> [Task to carry out]: Within this material, state how many lines include the string "computer". Reply with the number only.

> [Available records]:
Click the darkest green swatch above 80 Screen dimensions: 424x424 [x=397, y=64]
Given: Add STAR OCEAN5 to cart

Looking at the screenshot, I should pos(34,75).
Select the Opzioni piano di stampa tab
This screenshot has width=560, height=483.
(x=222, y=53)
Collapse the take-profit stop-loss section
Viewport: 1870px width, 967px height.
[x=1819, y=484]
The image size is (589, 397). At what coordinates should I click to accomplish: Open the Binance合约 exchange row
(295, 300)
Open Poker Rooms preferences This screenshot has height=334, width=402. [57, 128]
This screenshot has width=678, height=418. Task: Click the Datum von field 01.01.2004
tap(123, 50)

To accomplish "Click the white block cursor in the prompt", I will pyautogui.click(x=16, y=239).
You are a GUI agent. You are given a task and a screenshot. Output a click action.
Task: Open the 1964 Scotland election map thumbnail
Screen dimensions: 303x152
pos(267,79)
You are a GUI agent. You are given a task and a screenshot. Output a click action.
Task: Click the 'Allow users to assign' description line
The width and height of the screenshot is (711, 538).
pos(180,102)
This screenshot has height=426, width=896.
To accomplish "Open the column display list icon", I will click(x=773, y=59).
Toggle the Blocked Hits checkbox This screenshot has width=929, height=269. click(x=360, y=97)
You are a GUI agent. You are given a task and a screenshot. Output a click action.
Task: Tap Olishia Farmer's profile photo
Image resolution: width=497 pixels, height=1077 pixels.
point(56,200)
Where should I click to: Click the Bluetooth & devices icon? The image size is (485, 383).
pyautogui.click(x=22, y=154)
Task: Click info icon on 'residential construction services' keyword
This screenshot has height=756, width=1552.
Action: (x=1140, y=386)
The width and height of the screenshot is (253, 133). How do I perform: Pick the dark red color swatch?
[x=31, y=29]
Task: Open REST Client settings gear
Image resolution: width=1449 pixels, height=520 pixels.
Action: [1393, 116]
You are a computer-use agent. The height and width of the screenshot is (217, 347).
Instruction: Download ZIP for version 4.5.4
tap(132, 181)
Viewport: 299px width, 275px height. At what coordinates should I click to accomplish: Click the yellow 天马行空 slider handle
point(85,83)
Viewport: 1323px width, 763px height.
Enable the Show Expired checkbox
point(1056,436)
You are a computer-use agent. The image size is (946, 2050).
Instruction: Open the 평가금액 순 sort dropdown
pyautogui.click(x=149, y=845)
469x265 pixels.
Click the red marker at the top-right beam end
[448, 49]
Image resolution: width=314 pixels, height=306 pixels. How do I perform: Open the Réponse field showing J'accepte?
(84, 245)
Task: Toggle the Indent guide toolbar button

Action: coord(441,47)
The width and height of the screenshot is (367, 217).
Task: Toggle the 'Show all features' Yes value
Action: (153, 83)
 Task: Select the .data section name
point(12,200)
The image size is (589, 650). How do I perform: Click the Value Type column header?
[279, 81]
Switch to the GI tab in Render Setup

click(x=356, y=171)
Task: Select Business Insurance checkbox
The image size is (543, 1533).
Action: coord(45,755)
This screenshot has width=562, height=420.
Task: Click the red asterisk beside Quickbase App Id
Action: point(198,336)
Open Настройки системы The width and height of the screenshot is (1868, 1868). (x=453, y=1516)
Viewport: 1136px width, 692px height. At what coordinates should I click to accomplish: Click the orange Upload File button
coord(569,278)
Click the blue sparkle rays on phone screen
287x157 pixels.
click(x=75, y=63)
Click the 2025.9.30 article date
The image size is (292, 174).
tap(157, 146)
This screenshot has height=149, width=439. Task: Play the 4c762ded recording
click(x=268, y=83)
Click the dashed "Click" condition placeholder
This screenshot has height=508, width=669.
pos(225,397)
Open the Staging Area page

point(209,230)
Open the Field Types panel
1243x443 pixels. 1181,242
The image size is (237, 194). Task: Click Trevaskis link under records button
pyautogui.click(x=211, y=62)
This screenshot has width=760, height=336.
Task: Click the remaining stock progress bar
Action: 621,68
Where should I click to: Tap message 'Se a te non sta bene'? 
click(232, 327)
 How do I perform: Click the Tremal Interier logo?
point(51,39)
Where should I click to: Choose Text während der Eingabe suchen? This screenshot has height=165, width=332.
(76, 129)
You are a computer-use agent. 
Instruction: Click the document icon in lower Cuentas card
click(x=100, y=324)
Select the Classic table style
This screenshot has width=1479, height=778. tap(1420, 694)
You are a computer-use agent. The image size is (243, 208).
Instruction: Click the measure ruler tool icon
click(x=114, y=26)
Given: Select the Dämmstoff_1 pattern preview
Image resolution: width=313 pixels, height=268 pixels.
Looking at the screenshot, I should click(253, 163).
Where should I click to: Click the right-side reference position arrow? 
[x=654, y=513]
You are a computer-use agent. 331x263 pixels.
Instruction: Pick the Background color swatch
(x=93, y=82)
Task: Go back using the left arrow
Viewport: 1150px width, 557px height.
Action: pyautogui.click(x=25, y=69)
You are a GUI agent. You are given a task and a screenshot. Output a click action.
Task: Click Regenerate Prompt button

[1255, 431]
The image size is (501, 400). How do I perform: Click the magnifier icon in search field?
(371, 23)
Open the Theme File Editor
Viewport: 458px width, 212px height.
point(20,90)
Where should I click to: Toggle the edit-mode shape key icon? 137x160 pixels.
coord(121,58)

> [Answer space]: 5